Aim of the task: Only the lines below from the one with "Given: Click Magnussen's" through the one with "Task: Click the Docs section in Nextra nav" are to be written out, exactly and without any images.

Stored data:
[Start of Attachment]

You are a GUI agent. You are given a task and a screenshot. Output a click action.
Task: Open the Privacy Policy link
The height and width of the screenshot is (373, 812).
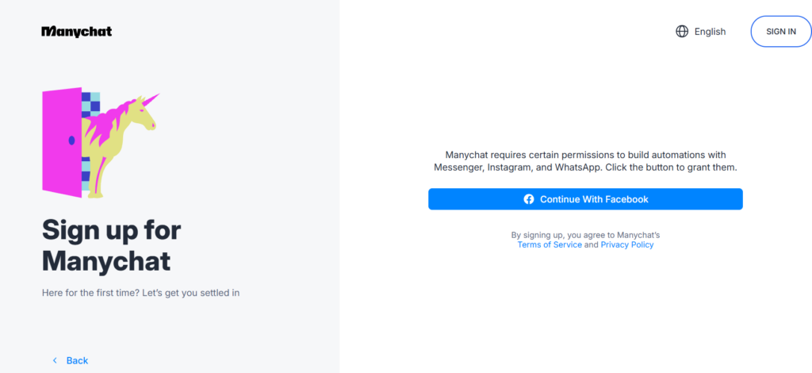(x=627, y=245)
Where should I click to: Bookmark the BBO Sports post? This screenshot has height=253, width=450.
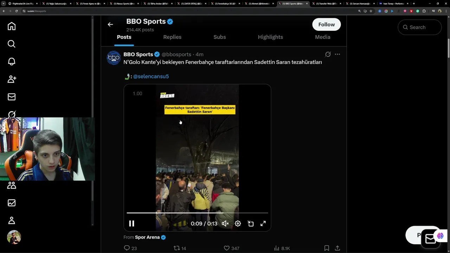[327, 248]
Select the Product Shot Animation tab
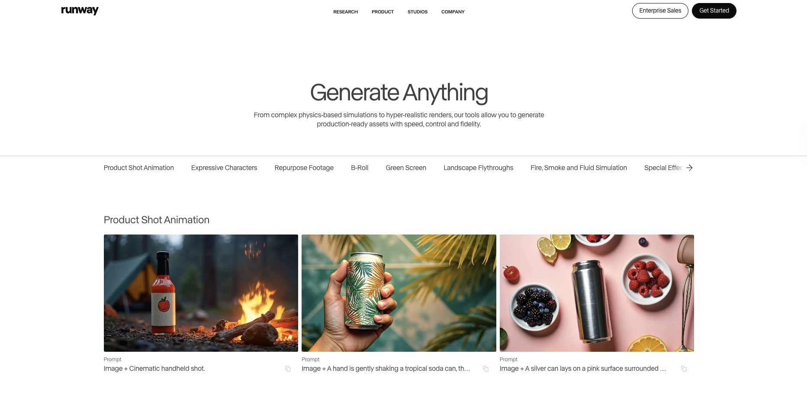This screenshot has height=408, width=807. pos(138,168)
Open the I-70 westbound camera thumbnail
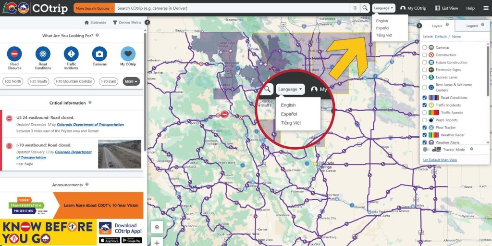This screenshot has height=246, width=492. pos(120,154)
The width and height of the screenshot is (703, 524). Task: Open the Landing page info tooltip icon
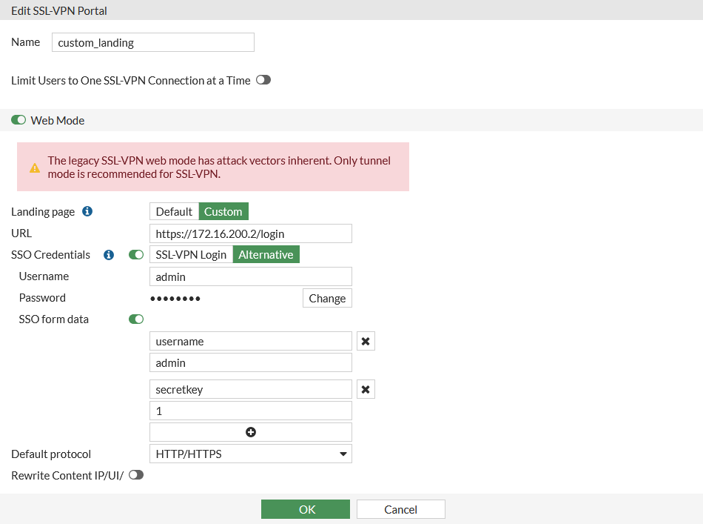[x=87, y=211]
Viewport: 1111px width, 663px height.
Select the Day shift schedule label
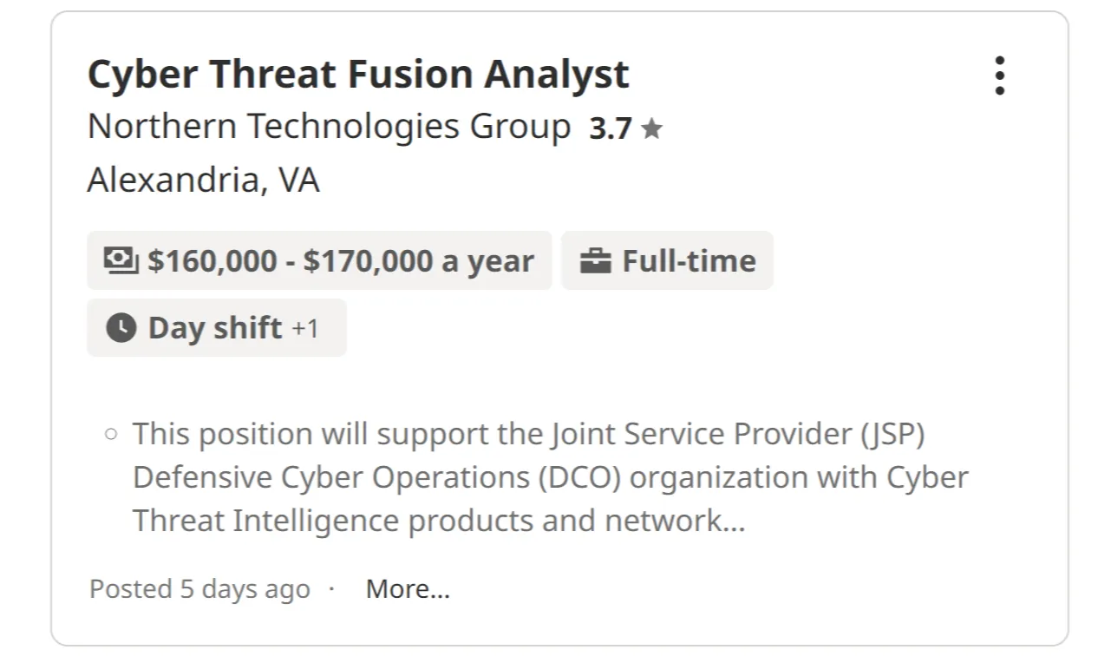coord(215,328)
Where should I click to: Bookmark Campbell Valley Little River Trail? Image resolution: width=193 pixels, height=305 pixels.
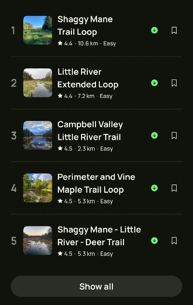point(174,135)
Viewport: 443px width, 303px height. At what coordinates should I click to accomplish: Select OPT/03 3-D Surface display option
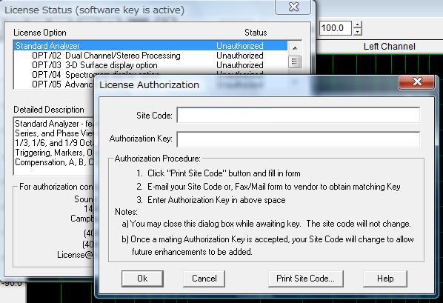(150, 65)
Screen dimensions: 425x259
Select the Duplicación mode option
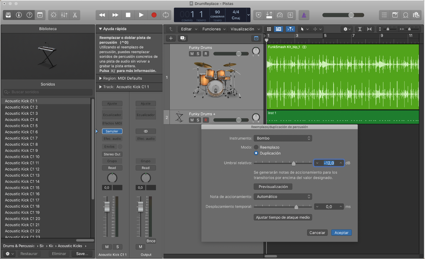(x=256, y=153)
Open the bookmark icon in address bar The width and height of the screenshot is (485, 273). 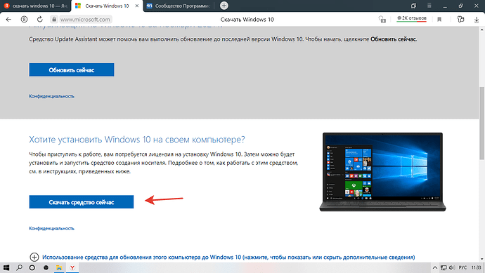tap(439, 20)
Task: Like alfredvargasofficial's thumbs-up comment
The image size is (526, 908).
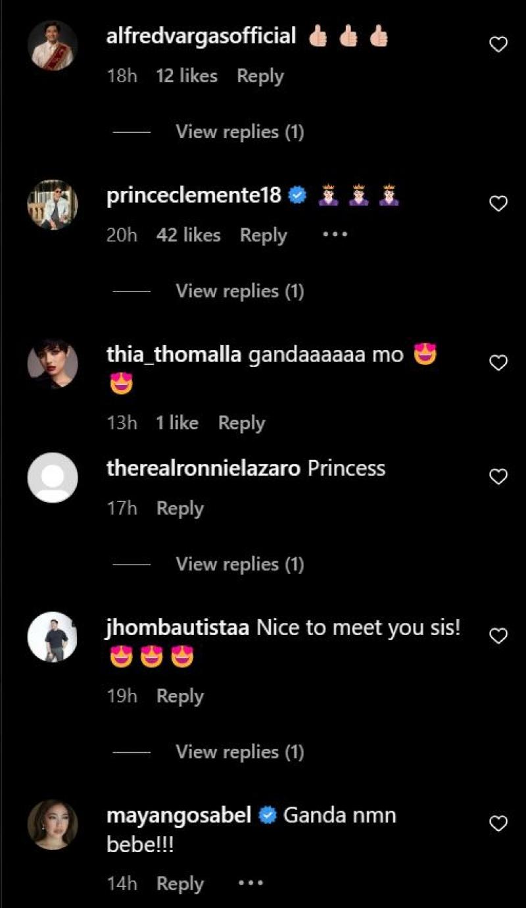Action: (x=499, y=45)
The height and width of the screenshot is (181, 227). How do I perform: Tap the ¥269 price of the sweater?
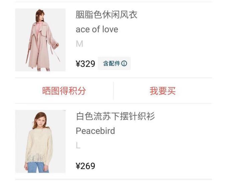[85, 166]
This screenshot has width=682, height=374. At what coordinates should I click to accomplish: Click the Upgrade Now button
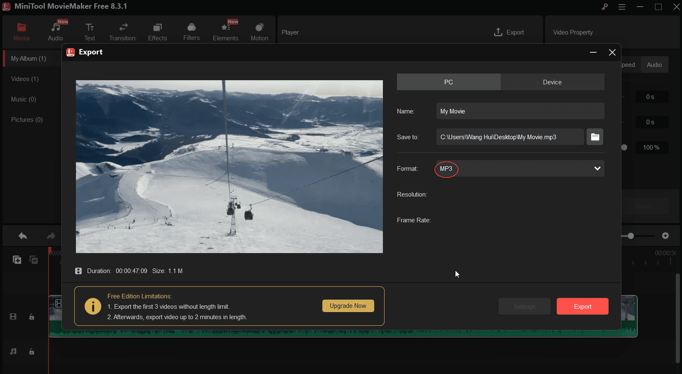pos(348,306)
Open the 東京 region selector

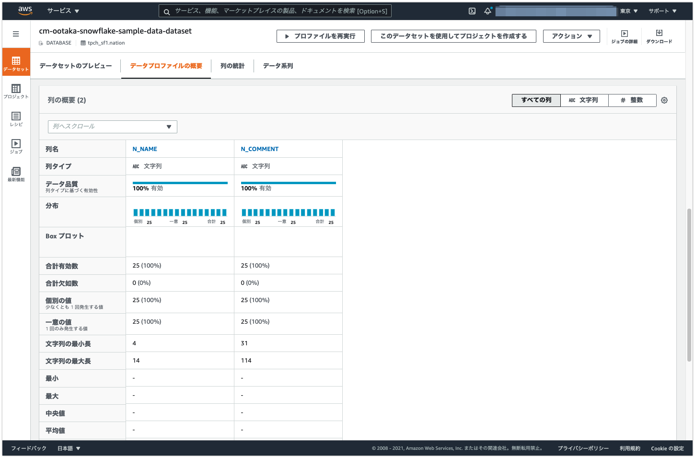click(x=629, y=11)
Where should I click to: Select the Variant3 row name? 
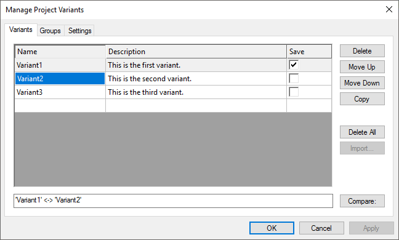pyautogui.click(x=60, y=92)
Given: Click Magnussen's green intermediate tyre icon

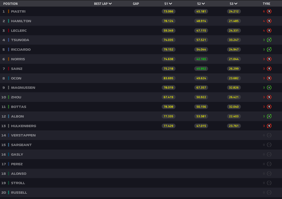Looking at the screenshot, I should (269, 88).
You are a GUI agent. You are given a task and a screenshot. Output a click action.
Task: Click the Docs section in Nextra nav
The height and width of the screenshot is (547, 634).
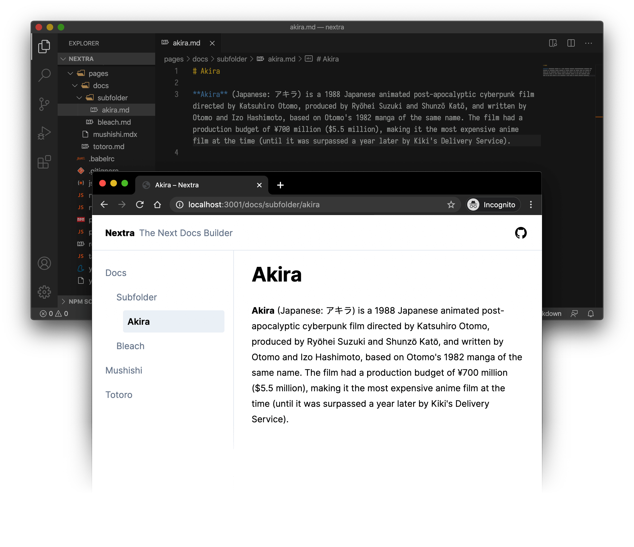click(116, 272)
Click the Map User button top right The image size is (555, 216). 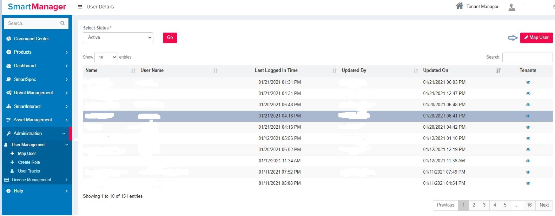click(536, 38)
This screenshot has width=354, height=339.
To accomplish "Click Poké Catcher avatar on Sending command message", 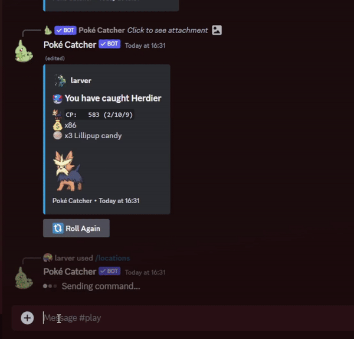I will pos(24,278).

[End of Attachment]

Exercise solution:
Given: Click Magnussen's green intermediate tyre icon

Looking at the screenshot, I should (269, 88).
You are a GUI agent. You are given a task and a screenshot. Output a click action.
Task: Click the Docs section in Nextra nav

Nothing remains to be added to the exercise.